Mathematics Professor Konstantina Trivisa Named Director of UMD's Institute for Physical Science and Technology

University of Maryland Mathematics Professor Konstantina Trivisa has been named director of the university’s Institute for Physical Science and Technology (IPST) for a one-year term, effective July 1, 2020. She replaces Wolfgang Losert, who served as interim director for the past year.

"Konstantina has a strong record as an educator and researcher," said Amitabh Varshney, dean of UMD's College of Computer, Mathematical, and Natural Sciences. "As a researcher whose work crosses disciplines and frequently bridges the biological and physical sciences, she will be a great leader for IPST."

IPST's mission is to pursue interdisciplinary research and education in emerging areas at the boundaries between physics, chemistry, the mathematical and life sciences, and engineering.

"It is a great honor," said Trivisa, who has served as associate director of IPST since 2014. "In these unprecedented times, when everything is changing, the interdisciplinary role of IPST and its world-class faculty will keep our college and university at the forefront of scientific discovery and education."

IPST supports interdisciplinary graduate degree programs at UMD in chemical physics, biophysics and applied mathematics, as well as two National Science Foundation (NSF) funded graduate research training programs: UMD's node of the international Physics of Living Systems (PoLS) student research network and the Computation and Mathematics for Biological Networks (COMBINE) research traineeship program in network biology. The institute also supports the Burgers Program for Fluid Dynamics and the NCI-UMD Partnership for Integrative Cancer Research.

"Some of my immediate goals will be to help catalyze a vibrant new interdisciplinary research direction that will engage IPST faculty from several of our participating academic units, increase our fundraising efforts, and pursue new cross-sector partnerships while strengthening existing ones," Trivisa said.

Trivisa's own research aims to provide an answer this following fundamental question: Given the complexity of nonlinear systems that arise in physical applications, how can one construct suitable approximating schemes that converge and provide the best approximation of those nonlinear systems? She also works on validating models by connecting theoretical results and simulations with experimental observations. The long-term goal of Trivisa's research is to construct predictive models that accurately capture the evolution of fluids in various physical regimes or the evolution of cancerous cells and drug efficacy to optimize treatments.

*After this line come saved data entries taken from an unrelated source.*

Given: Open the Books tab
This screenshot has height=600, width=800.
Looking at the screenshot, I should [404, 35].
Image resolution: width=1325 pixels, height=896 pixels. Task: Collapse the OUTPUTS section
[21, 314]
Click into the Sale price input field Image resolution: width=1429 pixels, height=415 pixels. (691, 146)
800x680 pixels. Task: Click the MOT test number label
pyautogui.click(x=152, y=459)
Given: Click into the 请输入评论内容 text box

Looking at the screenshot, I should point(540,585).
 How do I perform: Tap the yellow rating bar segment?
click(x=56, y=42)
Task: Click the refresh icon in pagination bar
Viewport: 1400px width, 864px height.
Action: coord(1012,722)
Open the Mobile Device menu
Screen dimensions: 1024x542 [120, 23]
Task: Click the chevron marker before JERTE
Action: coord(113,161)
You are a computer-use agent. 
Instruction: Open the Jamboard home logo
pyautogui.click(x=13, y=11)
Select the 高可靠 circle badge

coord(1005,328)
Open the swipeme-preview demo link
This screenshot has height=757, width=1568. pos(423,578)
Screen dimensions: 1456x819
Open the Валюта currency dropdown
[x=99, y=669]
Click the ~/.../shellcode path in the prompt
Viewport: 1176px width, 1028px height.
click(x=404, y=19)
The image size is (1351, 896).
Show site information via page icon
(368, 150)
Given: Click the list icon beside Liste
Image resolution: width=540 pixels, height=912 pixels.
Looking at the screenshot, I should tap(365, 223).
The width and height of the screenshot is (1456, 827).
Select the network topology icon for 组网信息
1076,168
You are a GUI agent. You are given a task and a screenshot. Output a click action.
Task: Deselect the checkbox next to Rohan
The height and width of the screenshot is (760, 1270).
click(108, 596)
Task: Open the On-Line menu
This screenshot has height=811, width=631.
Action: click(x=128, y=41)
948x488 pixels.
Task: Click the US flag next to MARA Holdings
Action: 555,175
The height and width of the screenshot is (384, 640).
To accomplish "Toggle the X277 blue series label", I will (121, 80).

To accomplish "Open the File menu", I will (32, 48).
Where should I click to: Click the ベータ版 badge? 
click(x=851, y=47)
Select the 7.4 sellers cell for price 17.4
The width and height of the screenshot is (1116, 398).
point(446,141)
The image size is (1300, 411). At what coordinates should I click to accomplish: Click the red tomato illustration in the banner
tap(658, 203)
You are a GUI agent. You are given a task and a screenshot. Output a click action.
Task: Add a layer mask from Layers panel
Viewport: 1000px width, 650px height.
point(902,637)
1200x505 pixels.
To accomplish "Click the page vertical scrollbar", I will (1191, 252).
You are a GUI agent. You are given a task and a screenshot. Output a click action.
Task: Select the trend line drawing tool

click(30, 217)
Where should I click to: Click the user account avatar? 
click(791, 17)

Since joining UMD in 2000 as an assistant professor, Trivisa has won several awards for her research, including a Sloan Research Fellowship, the Presidential Early Career Award for Scientists and Engineers, an NSF Faculty Early Career Development award, and a Simons Foundation Fellowship. She was also selected as an ADVANCE Professor and Leadership Fellow at UMD for her work on issues of diversity and inclusion. She has advised over 20 graduate students and postdoctoral fellows at UMD.

Trivisa has held a joint appointment in IPST since 2008 and in the Center for Scientific Computation and Mathematical Modeling since 2017. She served as director of the Applied Mathematics, and Statistics, and Scientific Computation graduate program from 2007 to 2018. In 2018, she received an Outstanding Director of Graduate Studies award from the university.

She received her bachelor's degree in mathematics from the University of Patras in Greece in 1990, and her master's and Ph.D. in applied mathematics from Brown University in 1992 and 1996, respectively.